Weltwetterorganisation warnt vor Hitzewelle

Die Weltwetterorganisation (WMO) warnt vor einer anhaltenden Hitzewelle. In Spanien seien im Juni zahlreiche Temperaturrekorde gebrochen worden, darunter in Granada mit 41,5 Grad und in Madrid mit 40,1 Grad. Pakistan meldete 54 Grad in der Stadt Turbat.

Menschen suchen Abkühlen bei einem Brunnen in Madrid

APA/AFP/Gerard Julien

„Wir nähern uns dem weltweiten Temperaturrekord von 1913“, sagte WMO-Meteorologe Omar Baddour heute in Genf. Damals wurden im Tal des Todes in der Mojave-Wüste in den USA 56,7 Grad gemessen.

Vorkehrungen gefordert

Regierungen, Städte und Gemeinden müssten Vorkehrungen treffen, um Menschen zu schützen, sagte Baddour. Er erinnerte daran, dass in Europa 2003 durch eine Hitzewelle 70.000 Menschen ums Leben kamen.

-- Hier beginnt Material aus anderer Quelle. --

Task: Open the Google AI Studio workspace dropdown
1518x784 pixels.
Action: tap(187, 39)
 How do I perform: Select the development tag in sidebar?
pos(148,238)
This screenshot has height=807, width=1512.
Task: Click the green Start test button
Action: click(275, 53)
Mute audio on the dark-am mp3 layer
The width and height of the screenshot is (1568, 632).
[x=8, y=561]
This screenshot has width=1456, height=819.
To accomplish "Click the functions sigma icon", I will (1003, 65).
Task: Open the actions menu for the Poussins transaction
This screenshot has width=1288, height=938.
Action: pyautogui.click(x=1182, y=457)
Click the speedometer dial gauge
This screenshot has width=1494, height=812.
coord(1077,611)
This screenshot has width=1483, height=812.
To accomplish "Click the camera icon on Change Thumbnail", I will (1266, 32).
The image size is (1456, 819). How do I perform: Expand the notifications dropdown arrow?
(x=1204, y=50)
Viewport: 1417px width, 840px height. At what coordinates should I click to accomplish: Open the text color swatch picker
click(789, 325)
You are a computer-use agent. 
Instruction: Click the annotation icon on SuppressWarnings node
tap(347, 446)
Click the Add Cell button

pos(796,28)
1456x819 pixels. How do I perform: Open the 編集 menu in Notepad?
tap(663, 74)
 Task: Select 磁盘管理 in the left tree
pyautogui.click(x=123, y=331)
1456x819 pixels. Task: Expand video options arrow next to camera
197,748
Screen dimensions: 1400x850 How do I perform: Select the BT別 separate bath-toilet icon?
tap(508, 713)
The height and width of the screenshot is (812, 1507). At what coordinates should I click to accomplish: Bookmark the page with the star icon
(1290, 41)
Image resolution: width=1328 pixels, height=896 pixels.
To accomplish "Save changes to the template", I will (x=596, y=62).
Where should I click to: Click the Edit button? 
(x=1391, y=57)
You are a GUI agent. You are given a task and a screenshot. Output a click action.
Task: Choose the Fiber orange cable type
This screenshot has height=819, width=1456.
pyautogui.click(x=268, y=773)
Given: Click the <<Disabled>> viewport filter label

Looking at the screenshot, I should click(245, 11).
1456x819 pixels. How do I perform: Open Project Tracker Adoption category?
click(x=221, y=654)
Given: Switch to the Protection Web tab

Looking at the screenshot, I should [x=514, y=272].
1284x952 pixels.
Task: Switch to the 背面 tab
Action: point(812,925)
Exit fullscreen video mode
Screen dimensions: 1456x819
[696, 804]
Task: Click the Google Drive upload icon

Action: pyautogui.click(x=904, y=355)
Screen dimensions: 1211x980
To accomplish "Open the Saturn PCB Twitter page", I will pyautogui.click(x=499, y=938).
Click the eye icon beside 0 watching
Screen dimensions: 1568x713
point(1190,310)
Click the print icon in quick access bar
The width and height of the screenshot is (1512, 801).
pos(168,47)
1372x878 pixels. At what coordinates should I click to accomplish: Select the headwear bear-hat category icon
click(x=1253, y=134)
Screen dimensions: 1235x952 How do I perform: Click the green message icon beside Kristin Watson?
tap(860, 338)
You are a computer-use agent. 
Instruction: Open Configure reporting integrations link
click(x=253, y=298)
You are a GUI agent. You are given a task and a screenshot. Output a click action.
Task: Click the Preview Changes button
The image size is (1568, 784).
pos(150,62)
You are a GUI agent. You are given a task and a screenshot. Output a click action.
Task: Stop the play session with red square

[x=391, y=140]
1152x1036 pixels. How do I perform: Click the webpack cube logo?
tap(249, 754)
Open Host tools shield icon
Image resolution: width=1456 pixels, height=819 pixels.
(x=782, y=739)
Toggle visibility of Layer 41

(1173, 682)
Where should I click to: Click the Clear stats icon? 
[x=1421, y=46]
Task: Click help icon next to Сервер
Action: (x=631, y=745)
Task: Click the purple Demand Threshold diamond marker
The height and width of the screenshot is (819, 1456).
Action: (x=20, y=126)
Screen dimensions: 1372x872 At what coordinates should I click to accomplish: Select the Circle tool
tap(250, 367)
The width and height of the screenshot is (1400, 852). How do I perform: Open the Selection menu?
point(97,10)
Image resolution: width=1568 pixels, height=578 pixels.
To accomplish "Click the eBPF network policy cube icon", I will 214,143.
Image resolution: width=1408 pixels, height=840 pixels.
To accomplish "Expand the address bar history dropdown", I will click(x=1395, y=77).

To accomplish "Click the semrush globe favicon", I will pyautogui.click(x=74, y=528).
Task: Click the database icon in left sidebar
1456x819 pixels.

Im Mai und Juni habe es schon Hitzewellen in Teilen Europas, in Nordafrika und den USA gegeben. Im Durchschnitt erreichten die Temperaturen in den fünf Monaten bis Ende Mai nach Berechnungen der US-Wetterbehörde NOAA den zweithöchsten Wert seit Beginn der Aufzeichnungen, nur 2016 sei es wärmer gewesen. 2016 sei dafür vor allem das Wetterphänomen „El Nino“ mit wärmerem Oberflächenwasser im Pazifik gewesen. Ob 2017 ein neues Temperaturrekordjahr wird, kann die WMO noch nicht beurteilen.